• [THE TASK]:
Pick up the text on Wyoming's flu season after its last sentence and keep it going.

• [TEXT SECTION]:
Following an unusually severe 2014-15 influenza season, Wyoming Department of Health (WDH) officials want residents to prepare for the upcoming flu season with annual influenza vaccinations.
“While influenza is something we see every year, it should never be overlooked or just accepted as no big deal. Flu can often be a very serious illness and, sometimes, deadly, as we saw last year,” said Dr. Wendy Braund, state health officer and WDH Public Health Division senior administrator.
Reggie McClinton, a WDH epidemiologist, said there can be no question the 2014-15 influenza season was severe. “Sadly, we saw 29 influenza-associated deaths reported in Wyoming. This represents the highest number our state has seen in many, many years. We also had a high number of reported cases overall compared to usual.”
McClinton noted the median age for residents who died was 75 with 21 of the reported deaths occurring in people older than 65; one death reported in a child; and others among adults under 65.
Braund said almost everyone six months or older should get a seasonal flu vaccine each year. “Getting a flu vaccine is safe and is the most important action people can take to help prevent getting ill with influenza and avoid passing it on to others,” she said.
“Predicting which flu strains will be most common in a given year is complicated and sometimes strains can ‘mutate’ or change. Last season’s vaccine was not as effective as we would have liked,” Braund said. “Vaccination remains a useful prevention strategy and at this point there is no reason to expect a problem with this season’s vaccines. Wyoming residents should not use the troubles with last season’s vaccine as an excuse to avoid this season’s vaccination.”
It takes about two weeks for flu vaccines to offer protection. “We don’t want people to wait until folks around them are ill,” Braund said. “We’ve already seen the beginning of early activity.”

• [DATASET]:
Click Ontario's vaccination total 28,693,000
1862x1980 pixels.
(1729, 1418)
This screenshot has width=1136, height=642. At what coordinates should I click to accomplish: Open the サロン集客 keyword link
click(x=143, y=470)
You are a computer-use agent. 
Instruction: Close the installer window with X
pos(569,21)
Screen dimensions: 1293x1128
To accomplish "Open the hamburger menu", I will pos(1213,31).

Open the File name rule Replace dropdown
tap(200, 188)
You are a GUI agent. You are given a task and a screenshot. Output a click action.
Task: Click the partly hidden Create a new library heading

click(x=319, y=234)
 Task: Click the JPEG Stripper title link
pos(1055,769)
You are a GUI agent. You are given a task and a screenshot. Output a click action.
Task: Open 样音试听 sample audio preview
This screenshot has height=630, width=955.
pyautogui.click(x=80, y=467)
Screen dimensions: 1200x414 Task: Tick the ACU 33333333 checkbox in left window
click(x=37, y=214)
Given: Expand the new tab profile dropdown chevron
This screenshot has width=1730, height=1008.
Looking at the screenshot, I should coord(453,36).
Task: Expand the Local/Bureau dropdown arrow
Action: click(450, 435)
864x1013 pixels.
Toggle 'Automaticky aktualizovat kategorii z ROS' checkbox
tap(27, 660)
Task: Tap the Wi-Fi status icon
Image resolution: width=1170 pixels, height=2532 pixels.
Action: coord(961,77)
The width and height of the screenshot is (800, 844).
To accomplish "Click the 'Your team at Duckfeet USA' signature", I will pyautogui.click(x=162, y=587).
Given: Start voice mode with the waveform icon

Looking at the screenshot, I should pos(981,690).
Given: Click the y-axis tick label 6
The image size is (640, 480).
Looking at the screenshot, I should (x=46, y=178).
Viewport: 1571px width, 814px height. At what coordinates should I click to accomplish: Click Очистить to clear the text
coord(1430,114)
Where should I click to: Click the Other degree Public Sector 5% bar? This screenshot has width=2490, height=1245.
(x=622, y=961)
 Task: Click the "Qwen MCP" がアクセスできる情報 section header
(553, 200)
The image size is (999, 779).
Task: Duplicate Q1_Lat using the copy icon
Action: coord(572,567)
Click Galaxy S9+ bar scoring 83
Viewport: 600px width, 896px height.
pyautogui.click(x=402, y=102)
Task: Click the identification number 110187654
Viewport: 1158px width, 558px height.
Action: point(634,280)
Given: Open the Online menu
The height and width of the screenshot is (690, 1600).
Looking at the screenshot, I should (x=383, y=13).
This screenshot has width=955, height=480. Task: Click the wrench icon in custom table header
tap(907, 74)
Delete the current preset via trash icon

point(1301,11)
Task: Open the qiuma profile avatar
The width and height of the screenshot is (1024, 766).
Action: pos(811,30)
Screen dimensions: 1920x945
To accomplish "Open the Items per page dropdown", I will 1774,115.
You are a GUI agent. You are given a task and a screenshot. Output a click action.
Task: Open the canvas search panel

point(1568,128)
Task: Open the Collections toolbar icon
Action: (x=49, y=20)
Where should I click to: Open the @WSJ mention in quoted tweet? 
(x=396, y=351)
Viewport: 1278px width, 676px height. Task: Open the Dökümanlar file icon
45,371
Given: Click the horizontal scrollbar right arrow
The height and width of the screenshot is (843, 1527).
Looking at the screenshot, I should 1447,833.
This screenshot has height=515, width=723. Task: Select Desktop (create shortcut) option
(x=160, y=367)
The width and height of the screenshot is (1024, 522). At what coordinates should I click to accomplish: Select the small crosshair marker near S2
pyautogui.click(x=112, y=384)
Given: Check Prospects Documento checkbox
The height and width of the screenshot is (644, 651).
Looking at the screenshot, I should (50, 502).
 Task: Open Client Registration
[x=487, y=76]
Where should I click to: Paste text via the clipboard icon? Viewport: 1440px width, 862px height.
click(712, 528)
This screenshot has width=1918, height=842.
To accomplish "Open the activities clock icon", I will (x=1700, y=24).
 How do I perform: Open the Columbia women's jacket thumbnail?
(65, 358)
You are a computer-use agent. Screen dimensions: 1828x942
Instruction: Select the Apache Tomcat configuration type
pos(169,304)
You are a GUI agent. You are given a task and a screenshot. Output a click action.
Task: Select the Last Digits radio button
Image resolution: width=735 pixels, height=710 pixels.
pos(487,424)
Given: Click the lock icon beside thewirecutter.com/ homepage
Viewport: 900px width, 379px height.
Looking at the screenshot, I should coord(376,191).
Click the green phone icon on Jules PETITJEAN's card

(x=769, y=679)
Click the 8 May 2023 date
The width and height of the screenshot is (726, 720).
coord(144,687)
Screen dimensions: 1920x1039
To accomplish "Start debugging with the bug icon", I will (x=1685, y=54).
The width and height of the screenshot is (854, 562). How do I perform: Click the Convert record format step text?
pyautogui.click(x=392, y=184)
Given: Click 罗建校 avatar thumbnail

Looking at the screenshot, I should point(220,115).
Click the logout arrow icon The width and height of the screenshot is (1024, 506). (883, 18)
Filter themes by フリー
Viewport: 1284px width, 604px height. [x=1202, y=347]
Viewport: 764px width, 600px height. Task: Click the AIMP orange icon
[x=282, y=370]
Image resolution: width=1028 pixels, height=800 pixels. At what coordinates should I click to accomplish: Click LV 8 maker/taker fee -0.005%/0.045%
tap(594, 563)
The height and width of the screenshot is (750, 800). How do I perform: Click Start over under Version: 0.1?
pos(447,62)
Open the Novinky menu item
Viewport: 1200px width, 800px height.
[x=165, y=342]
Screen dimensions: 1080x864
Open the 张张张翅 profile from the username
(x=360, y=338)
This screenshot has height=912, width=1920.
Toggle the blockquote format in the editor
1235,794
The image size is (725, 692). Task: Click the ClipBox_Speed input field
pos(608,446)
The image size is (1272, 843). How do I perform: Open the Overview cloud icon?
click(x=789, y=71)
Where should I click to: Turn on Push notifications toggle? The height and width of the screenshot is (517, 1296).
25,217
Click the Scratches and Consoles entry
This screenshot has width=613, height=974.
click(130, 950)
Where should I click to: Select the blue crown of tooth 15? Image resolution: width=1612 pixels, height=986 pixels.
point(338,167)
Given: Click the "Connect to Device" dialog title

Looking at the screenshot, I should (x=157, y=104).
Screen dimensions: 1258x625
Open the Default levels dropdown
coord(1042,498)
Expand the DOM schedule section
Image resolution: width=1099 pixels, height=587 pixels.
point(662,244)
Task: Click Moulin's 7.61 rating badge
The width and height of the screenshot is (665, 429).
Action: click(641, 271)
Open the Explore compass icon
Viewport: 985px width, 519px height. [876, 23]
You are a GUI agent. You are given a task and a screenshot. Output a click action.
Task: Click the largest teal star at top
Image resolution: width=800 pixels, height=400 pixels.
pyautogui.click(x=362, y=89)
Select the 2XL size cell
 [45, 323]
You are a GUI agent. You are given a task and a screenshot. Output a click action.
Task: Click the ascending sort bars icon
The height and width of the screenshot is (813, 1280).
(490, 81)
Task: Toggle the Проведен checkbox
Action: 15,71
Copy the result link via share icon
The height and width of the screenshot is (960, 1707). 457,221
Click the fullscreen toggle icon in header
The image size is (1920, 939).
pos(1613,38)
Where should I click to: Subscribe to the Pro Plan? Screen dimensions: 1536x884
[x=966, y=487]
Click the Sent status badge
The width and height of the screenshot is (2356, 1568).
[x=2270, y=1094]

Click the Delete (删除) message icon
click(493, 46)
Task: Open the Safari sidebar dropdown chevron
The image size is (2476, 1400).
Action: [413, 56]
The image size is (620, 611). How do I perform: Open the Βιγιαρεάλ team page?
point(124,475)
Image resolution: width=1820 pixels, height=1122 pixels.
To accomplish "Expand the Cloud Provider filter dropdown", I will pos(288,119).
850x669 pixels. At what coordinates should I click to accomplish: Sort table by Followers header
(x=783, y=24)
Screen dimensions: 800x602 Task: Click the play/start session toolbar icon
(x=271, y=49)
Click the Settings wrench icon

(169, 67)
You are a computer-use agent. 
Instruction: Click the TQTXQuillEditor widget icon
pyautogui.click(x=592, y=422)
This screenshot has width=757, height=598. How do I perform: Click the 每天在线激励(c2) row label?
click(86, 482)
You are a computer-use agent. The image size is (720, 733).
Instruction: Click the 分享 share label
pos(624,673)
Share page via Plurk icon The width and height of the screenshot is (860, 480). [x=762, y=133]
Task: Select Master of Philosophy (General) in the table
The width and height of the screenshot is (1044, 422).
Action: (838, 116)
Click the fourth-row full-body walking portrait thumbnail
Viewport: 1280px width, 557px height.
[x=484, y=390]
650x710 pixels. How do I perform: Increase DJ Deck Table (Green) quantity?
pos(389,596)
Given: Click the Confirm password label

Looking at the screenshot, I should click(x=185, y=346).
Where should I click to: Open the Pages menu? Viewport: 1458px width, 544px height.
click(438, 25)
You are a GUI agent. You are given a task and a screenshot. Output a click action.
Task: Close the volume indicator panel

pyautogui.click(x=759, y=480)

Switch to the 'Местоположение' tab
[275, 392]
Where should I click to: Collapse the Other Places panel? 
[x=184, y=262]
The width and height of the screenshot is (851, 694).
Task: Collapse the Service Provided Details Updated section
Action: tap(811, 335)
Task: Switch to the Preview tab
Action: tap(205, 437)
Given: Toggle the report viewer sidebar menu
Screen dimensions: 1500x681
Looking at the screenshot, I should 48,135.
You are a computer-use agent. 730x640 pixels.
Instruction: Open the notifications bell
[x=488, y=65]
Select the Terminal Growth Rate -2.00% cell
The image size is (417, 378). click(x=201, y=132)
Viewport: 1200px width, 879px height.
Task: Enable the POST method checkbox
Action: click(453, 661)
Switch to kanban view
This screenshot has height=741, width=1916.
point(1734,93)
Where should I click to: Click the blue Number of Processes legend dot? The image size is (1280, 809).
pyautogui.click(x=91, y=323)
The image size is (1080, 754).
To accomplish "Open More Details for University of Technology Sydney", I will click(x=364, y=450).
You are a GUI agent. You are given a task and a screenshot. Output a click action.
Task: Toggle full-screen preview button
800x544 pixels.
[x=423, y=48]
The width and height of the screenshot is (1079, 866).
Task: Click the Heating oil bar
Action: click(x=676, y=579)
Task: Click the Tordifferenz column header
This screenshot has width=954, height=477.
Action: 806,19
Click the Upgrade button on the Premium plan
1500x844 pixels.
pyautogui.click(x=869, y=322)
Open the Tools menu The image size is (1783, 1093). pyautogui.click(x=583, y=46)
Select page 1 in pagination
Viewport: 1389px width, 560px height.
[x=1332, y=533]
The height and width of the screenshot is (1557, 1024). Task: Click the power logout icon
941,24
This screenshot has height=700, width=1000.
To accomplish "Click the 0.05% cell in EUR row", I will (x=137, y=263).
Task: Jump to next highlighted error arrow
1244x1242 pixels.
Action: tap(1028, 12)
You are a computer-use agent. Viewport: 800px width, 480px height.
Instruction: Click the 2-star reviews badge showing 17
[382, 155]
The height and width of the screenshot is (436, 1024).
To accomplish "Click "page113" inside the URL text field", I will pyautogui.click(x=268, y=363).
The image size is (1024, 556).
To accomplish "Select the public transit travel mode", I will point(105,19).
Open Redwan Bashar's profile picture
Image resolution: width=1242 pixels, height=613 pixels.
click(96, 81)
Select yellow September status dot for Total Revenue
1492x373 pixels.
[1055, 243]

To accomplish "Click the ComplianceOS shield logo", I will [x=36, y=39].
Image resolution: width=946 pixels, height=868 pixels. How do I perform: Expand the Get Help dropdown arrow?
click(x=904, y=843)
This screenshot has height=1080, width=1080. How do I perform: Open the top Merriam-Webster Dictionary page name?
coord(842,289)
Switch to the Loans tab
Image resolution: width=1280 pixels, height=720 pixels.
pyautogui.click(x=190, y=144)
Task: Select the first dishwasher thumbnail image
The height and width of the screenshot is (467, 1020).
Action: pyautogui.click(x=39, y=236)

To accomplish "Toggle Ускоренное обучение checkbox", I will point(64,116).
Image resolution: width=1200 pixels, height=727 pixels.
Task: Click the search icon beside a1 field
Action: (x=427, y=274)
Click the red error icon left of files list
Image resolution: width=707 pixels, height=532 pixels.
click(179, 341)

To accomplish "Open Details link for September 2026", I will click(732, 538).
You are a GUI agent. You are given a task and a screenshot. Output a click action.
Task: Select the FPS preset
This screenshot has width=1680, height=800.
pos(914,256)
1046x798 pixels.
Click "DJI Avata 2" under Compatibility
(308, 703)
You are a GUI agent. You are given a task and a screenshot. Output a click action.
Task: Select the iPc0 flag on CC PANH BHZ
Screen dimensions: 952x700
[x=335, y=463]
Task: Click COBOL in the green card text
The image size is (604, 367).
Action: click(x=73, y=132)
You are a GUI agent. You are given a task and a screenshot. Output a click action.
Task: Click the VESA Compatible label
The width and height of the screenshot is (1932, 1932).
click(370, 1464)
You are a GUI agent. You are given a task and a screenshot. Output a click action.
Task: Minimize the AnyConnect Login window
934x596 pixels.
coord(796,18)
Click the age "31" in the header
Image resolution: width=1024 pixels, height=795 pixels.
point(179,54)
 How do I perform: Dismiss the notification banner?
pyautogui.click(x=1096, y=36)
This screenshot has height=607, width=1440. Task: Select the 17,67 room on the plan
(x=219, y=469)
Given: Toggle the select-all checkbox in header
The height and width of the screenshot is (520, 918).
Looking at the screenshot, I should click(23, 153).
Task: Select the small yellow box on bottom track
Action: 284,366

• [REPLY]:
Influenza is a contagious respiratory illness caused by a virus. Symptoms include fever, headache, extreme tiredness, dry cough, sore throat, runny or stuffy nose and muscle aches.
Braund said, “Anyone can get the flu. Healthy folks can recover. But they can also spread the virus to others who are more vulnerable to flu and its effects such as older residents, young children and those with certain medical conditions. That’s why the vaccine is recommended for just about everyone.”
Influenza vaccines are available in many locations, including local public health offices, workplaces, doctors’ offices and retail stores. “Flu vaccines are not expensive and most insurance policies cover the costs,” Braund said.
In Wyoming, the cost of the vaccine itself is covered for many children by federal funding and the vaccine program for those eligible is managed by WDH. Children who qualify include those covered by Medicaid, uninsured children, American Indian or Alaska native children and some children considered to be underinsured.
Basic common-sense measures can also slow the spread of influenza and other respiratory diseases. These steps include covering your mouth and nose with your sleeve or a tissue when you sneeze and cough; frequently washing your hands; and staying home from work, school, day care and errands when ill.